# What should I make?



## colerulz123 (May 6, 2012)

I am getting a hedgehog in about a month and i dont know what else I can make to put in her cage.i made a sleeping bag, a hat, and a cage liner. I am going to make a wheel but what else can I make? I want to make a igloo cover because I do not have 20 dollars to buy one. Anyone know how I could make it? Also what is better... A water bottle, or a dish? Please help! 
-amanda andher soon to be hedgehog, Winnie <3


----------



## HedgieGirl519 (Oct 21, 2011)

What fabric are you making the things out of? Make sure there are not strings. 

A water dish is always better. Bottles chip and break their teeth, strain their neck and don't give enough water fast enough. So always use a water dish. You want your dishes to be ceramic, not plastic. Plastic dishes can be tipped. If the water dish is tipped over, the hedgehog could get dehydrated. 

I want to mention, if you don't have $20, you really shouldn't be getting a hedgehog. You need to have at least $200 set aside for vet bills. There are so many people that have hedgehogs but can't afford a vet and the hedgehog dies. People think that small animals don't need vets, but they do. Unless you have money set aside you shouldn't get one, that's my honest opinion. In my experience and opinion, $200 is not enough. They require exotic vets, which usually charge more. One emergency appointment can easily cost over $200. 
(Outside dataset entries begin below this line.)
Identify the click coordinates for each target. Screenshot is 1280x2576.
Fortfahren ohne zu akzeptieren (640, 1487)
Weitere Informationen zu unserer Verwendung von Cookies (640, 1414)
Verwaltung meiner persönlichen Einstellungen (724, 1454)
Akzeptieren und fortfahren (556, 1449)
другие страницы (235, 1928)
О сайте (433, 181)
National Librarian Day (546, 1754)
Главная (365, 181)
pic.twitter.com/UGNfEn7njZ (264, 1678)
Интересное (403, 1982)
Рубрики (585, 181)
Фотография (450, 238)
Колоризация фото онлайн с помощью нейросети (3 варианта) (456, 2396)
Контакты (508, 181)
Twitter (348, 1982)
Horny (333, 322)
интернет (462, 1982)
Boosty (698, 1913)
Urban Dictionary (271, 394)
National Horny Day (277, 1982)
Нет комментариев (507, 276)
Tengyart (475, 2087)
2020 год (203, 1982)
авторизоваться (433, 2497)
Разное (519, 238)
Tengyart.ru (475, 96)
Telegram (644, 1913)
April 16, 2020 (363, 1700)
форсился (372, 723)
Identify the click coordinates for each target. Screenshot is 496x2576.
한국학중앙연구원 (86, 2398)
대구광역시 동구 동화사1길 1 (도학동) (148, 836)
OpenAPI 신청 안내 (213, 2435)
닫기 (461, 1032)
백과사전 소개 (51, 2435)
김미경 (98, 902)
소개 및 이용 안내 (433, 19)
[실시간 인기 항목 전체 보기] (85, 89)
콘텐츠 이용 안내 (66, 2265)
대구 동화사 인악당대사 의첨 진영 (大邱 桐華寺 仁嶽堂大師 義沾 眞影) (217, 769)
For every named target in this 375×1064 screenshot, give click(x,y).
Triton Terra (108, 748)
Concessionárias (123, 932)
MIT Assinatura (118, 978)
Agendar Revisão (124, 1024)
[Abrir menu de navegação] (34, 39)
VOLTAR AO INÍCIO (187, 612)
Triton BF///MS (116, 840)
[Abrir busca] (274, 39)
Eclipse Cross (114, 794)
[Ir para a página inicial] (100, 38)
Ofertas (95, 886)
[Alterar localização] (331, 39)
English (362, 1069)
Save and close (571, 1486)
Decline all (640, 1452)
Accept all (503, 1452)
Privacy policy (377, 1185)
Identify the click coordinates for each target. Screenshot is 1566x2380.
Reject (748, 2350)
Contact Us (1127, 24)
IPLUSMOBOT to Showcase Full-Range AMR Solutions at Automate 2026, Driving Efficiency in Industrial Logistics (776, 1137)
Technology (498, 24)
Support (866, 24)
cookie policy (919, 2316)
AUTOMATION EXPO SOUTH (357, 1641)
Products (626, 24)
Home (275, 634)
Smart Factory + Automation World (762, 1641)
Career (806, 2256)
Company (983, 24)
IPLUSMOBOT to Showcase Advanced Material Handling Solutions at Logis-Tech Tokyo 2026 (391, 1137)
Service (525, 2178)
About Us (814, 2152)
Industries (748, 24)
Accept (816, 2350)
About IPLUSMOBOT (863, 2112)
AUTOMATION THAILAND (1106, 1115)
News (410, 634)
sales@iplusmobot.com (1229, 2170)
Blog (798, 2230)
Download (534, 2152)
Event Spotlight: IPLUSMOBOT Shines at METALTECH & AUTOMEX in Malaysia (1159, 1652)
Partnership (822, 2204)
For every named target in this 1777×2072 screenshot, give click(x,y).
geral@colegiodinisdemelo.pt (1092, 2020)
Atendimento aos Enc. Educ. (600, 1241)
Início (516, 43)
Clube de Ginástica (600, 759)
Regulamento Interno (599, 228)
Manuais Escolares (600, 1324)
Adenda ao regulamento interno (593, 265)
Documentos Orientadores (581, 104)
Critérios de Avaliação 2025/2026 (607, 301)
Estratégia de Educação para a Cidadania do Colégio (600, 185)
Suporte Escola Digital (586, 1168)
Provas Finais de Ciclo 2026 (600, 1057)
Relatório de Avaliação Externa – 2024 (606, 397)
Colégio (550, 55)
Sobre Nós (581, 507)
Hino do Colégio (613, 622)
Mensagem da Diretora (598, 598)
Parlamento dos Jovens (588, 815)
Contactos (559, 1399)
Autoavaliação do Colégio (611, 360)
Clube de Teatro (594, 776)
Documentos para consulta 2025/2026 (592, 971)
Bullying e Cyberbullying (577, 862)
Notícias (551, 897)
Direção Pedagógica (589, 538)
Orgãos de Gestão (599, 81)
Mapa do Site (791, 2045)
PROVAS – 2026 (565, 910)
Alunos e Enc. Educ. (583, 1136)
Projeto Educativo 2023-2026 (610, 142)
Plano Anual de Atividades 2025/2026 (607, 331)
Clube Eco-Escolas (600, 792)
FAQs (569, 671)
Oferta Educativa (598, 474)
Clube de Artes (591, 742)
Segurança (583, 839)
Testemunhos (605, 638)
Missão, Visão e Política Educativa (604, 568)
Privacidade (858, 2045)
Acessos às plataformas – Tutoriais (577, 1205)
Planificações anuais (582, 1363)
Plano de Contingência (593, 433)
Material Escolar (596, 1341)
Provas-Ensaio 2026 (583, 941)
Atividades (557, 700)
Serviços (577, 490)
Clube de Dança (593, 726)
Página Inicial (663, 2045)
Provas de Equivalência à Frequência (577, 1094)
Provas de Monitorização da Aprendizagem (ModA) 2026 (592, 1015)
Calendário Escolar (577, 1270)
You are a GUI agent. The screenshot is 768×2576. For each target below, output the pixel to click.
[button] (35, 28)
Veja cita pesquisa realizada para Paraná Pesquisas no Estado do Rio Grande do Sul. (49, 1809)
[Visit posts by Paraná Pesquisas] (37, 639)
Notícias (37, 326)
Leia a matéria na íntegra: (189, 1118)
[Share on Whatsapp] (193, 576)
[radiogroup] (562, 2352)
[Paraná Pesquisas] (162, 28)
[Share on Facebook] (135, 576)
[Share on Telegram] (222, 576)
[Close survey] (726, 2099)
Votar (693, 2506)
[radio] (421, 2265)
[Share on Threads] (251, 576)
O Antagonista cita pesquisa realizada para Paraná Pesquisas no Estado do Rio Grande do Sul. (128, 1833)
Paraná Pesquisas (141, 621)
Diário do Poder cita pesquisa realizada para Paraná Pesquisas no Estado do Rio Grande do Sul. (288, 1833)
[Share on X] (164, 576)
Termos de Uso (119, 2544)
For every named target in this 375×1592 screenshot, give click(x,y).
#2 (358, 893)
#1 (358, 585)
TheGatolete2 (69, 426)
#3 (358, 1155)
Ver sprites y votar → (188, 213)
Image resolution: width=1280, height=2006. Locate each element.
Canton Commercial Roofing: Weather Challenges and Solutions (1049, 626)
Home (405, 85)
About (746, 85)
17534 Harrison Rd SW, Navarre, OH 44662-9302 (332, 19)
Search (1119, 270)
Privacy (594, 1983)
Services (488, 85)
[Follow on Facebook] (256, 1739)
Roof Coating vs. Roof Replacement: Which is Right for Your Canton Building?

Make sure the wheel is large enough, around 12" and has a solid running surface.


----------



## colerulz123 (May 6, 2012)

Dont worry, I have money I.just don't think I should be spending 20 dolkars on something that isnt essential when I could make it out of my fleece.


----------



## kittyeats (Nov 23, 2011)

I prefer dishes. I refill Cedric's water dish every morning, and his water is clean. Cedric loves to stand on the side of the bowl to drink and I don't like water bottles. Water bottles can hurt tounges, chip teeth, and the hedgehog won't get fresh water. If you have extra fleece, make some fleece strips for your hedgehog to burrow in. Cedric loves to sleep under them.

Watch out, your hedgehog will soon steal your heart.


----------



## Guest (May 9, 2012)

going to agree with hedgie girl, vet bills add up quickly. you should have probably 300 dollars minimum in my opinion


----------



## colerulz123 (May 6, 2012)

Thanks kittyeats  I can pay for it im just saying I'm not going to buy something I could maje for frre..


----------



## PJM (May 7, 2010)

I would make more of the same. You can't have too many liners or cuddle bags.


----------